PASCAL SAVY – Adrift
(Eilean, 2014)
Del concetto di “hauntologia” spesso ricorrente tra i manipolatori di suoni ambientali, in “Adrift” Pascal Savy applica un’accezione propria, strettamente connessa con la trascendenza e l’immaginazione. Per comprenderla è sufficiente la lettura del titolo della traccia d’apertura, “Ghost Echoes”, e l’ascolto delle sue prime modulazioni spettrali, che avanzano con moto circolare, ispessendo la grana delle proprie frequenze distorte.

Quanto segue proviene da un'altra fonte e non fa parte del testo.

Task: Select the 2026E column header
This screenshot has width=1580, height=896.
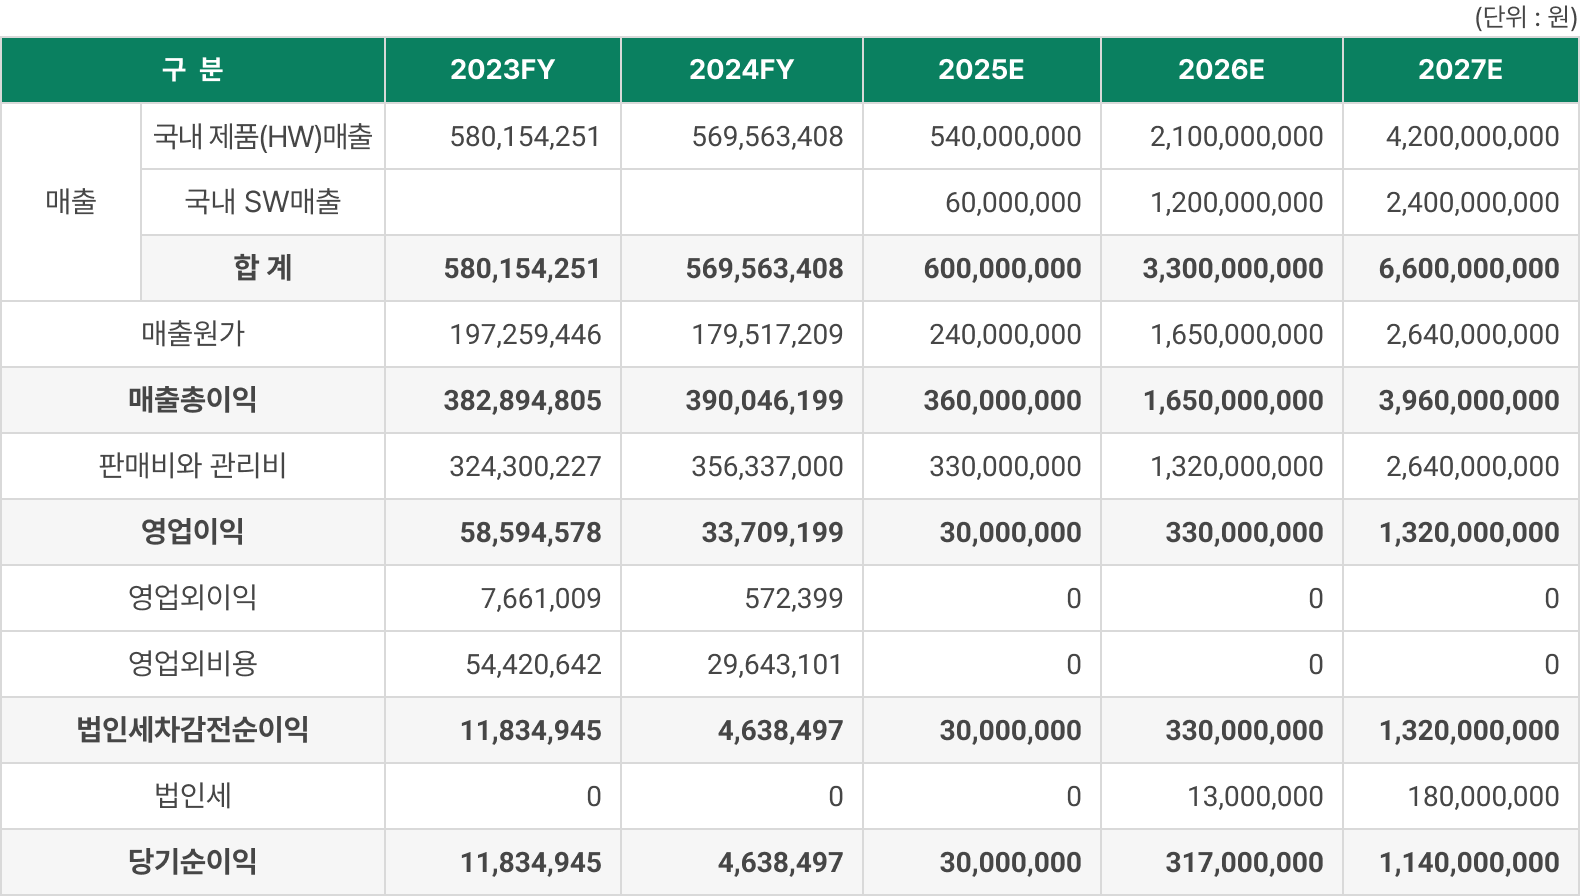Action: coord(1221,70)
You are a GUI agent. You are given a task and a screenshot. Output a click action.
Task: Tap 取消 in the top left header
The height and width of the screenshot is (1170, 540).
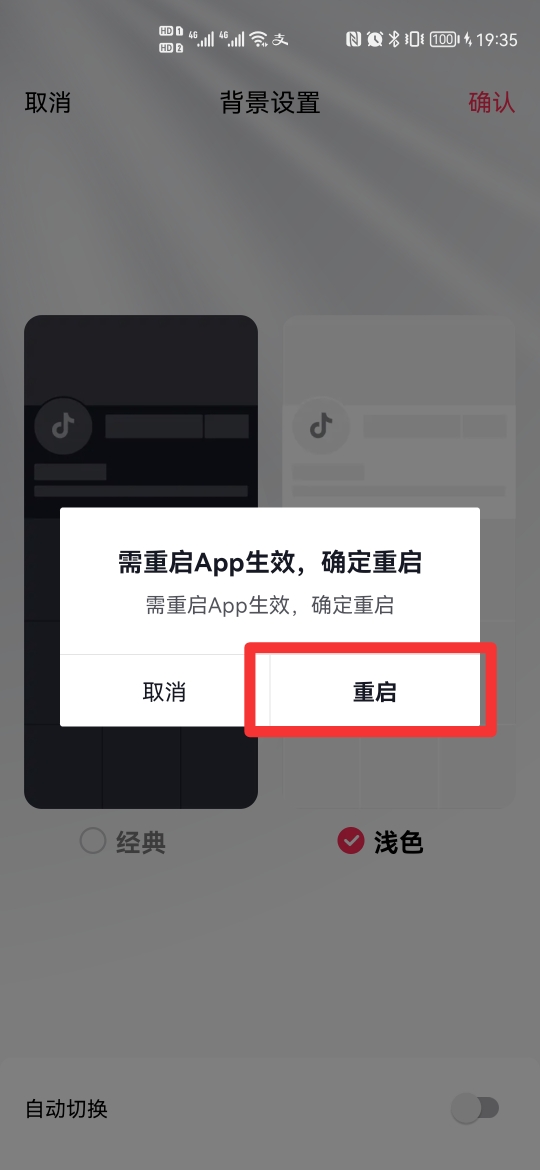(x=48, y=102)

È il biglietto da visita e al tempo stesso la sostanza delle otto tracce dell’opera, sintesi maestosa del gioco di persistenze e rifrazioni prodotto non dal semplice filtraggio elettronico di torsioni chitarristiche ma dall’equilibrato dosaggio di loop e field recordings con saturazioni sintetiche e schegge percussive acustiche. Ne risultano dense stratificazioni sospese sul crinale tra luce e tenebra, entrambe tuttavia catturate nei loro caratteri più visionari e stranianti.
L’apparente antinomia tra l’urticante magma di “Maelstrom” e le vaporose texture ambientali di “Refraction” e “Aurora” è in realtà riassunta dalla capacità dello sperimentatore francese di costruire un’imponente materia sonora, in maniera non dissimile da artisti quali Tim Hecker e Lawrence English. L’approdo finale di “Adrift”, coerente con la sua impostazione concettuale di base, è tuttavia coerente con il concept alla sua base, riassunto com’è nell’isola immaginaria che, dopo la sublimazione nelle evanescenze di “Disappearance”, custodisce l’essenza più sinuosa e coinvolgente del suono nei riverberi policromi di “Return To Ithaca”.
Alla fine del viaggio, resta dunque una sensazione di pienezza, di spessore espressivo, che non per questo contraddice l’idea “hauntologica” di partenza, bensì la trasforma in avvolgente ipnosi ambient-drone.